Yesterday morning I got up early to see the ISS fly overhead at 6am. I got up at 5:30am and got the Yard Cannon cooling down early. After the flyover (really, really cool by the waybecause it was -3.0, a little brighter than Jupiter!) I tried for Jupiter and Venus with the Casio camera.
I took about a dozen short movies afocally, a few with the 2x Barlow installed. The seeing was tremendous—not perfect, but definitely the best since…well, since leaving Texas over a year ago! I could clearly see the ink-black dot of one of the Galilean moons’ shadow on Jupiter’s southern hemisphere.
I found really quick that Jupiter was too bright for the little camera’s sensor so I added my neutral density filter to the 9mm eyepiece. I ended up with sever nice movies. Although, the camera adapter was giving me some fits this morning (I think it was cold enough that the tape holding it together is starting to come loose—it just wasn’t very stable on the eyepiece today) so I decided to handhold it today.
After processing in Registax and Photoshop Elements 5.0, I ended up with the best of the 9mm videos. Turns out it is the best image I’ve ever taken of Jupiter, plus I got all four Galilean moons (barely!) and the blurry smudge (light gray) in Jupiter’s southeastern hemisphere (just below the southern equatorial belt) is the shadow of Europa!
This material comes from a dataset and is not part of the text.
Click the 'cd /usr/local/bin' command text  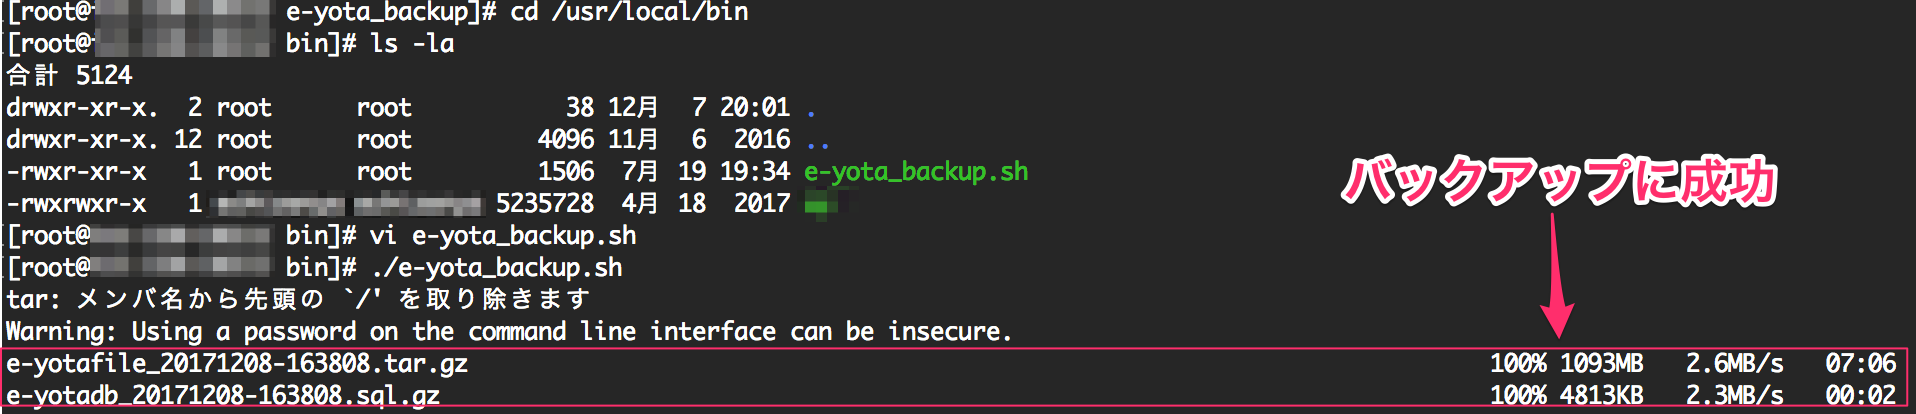[x=629, y=13]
I confirmed it with Sky and Telescope’s Jovian Moon Tracker. For some reason Registax stacked everything and gave me a blurry shadow, but a sharper Jupiter. Still playing with that…
So I decided to slew over to Venus as it climbed ever higher into the pre-dawn sky. I’ve learned that the best time to view and try to photograph our sister planet is during twilight as the contrast between the planet’s rediculously bright disc and the background sky/space isn’t so bad.
I used the same method as I did on Jupiter (and tried a few 2x Barlow for giggles) and was disappointed to see Venus was just a gibbous blob of white light. I added the neutral density filte and the moon filter and this is what I got (after processing of course):
Now that I’m getting the hang of this planetary imaging thing, when Venus starts showing phases and turns into a crescent, I should be well prepared to get some more exciting looking pictures!
Time to update the solar system family portrait!